12 febrero 2007

Un mundo color de...



Grandes ojos amarillos, una mirada ajena y despreocupada, largos bigotes y lánguida figura. Elegante (un corte aristocrático inglés), exquisita, relajada, absurda, sencilla, muda, divertida, ingenua, con gran templanza y confianza en sí misma para sobrellevar las peores situaciones. Le alcanzaron dos minutos de actuación en un cortometraje para causar sensación (el corto tuvo más éxito que la película a la que precedía) y, convertida en estrella de cine, ganó el Oscar e inmortalizó sus huellas en el Hollywood Boulevard.
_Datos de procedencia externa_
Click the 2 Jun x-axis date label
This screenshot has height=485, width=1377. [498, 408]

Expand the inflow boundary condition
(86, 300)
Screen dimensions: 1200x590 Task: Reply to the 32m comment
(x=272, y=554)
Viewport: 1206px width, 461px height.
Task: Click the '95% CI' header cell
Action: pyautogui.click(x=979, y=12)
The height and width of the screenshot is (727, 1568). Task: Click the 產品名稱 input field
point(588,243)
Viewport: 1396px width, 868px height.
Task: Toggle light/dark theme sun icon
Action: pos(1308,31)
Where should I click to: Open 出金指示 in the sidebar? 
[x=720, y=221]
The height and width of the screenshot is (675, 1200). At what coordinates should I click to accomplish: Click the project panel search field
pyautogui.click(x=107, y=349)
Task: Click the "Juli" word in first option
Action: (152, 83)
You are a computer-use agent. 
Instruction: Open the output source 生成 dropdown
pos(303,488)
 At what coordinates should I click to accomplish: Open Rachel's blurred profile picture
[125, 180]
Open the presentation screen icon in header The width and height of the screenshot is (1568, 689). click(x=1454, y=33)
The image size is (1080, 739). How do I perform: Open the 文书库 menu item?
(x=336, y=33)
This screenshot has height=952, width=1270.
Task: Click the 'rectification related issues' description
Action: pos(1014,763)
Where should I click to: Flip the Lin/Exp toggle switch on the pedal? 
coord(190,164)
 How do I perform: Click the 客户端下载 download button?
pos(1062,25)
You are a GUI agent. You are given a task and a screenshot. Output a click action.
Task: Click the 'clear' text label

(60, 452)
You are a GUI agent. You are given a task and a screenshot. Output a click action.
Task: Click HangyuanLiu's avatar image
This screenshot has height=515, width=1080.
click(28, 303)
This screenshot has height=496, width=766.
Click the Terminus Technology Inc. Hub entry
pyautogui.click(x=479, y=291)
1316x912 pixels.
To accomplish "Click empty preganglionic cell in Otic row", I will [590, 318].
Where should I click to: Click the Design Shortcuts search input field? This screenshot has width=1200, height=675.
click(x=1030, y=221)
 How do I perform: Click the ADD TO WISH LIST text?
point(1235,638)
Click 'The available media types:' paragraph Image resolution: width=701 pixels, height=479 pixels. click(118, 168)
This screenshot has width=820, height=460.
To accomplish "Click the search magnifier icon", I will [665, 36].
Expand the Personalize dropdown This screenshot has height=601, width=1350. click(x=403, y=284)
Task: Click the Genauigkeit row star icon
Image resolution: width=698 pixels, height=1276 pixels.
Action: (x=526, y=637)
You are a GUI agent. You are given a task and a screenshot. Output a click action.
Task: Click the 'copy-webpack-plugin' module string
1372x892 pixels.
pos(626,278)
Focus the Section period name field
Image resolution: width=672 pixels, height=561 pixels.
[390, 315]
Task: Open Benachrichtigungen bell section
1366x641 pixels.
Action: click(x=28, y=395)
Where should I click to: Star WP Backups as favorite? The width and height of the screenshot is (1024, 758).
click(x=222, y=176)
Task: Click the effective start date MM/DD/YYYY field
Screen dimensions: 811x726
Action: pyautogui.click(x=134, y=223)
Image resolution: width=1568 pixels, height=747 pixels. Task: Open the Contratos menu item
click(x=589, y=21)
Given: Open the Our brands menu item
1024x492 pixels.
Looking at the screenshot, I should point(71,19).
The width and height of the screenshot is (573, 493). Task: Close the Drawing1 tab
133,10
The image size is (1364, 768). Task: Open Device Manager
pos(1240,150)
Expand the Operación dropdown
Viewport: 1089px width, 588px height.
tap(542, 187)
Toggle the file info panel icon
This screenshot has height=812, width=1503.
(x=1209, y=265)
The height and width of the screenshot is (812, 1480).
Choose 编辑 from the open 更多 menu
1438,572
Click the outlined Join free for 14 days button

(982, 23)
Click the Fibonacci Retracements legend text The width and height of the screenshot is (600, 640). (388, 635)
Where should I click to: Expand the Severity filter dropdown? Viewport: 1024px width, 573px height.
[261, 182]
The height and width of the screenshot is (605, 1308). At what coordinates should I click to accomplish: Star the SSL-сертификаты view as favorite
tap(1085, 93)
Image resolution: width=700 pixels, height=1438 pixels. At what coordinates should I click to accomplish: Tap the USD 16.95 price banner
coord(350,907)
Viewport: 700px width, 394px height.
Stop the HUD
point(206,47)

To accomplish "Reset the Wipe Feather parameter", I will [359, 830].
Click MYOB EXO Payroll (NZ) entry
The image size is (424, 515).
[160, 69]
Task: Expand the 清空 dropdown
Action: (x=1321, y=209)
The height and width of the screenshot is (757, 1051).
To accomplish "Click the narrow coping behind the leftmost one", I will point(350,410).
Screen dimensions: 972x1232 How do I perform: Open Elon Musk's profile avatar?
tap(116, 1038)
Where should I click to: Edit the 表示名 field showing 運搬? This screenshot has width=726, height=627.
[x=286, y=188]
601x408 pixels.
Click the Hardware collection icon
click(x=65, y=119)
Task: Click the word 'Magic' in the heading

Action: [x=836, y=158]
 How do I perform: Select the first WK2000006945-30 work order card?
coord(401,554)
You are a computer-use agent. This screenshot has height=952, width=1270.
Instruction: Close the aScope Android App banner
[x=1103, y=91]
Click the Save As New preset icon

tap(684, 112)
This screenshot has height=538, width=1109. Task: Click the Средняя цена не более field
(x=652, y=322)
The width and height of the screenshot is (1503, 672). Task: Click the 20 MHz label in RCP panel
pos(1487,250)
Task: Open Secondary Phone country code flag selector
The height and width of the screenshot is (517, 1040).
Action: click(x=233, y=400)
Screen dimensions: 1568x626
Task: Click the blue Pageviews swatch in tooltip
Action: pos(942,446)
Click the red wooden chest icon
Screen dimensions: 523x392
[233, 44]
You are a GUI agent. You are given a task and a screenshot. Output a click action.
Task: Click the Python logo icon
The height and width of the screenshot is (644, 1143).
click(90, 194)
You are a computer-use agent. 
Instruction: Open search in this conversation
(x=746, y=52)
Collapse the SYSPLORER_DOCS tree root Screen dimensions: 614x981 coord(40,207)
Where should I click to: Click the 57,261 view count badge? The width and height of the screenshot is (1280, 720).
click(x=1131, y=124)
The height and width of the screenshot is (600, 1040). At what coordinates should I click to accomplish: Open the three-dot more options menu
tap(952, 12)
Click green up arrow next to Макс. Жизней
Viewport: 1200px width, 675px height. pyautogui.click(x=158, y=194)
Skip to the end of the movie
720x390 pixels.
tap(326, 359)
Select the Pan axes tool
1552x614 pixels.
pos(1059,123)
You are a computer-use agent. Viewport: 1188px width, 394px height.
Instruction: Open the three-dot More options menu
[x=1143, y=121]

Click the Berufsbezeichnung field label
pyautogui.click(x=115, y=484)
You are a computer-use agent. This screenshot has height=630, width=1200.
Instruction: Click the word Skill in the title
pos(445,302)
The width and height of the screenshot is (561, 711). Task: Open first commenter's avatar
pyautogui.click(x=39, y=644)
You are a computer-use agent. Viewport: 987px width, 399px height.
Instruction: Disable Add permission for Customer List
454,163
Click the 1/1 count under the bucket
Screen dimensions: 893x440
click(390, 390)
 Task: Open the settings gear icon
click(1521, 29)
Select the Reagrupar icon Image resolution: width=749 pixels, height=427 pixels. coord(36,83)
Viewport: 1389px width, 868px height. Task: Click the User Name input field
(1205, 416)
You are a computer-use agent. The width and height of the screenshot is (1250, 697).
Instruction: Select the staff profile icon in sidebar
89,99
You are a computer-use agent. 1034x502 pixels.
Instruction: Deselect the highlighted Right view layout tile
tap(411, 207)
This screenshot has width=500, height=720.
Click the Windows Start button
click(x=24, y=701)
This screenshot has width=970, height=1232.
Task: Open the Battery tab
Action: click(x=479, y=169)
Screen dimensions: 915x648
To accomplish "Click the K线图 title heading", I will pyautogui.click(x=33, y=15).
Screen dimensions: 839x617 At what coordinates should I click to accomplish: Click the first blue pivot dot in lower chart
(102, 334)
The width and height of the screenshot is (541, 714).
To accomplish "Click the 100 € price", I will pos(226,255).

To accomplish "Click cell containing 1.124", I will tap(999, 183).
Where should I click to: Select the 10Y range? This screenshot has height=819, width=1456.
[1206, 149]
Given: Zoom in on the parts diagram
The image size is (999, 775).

Devenida en símbolo del orgullo gay, su sexualidad fue siempre cuestionada (acaso que fume con una refinada boquilla, que realice tareas consideradas masculinas, que una canción la califique de ‘gentleman’ o que yo termine con ‘a’ todos los adjetivos, ¿confirma algo sobre su género?).

Párrafo aparte (no es sólo una manera de decir sino que se trata, de hecho, de un párrafo aparte) para la extraordinaria pieza musical que acompaña con su contoneo, dando unos saltitos estilizados y muy simpáticos al compás.

La Pantera Rosa: (y aquí otra vez mi insoportable manía por clasificar) el mejor dibujo animado de la historia.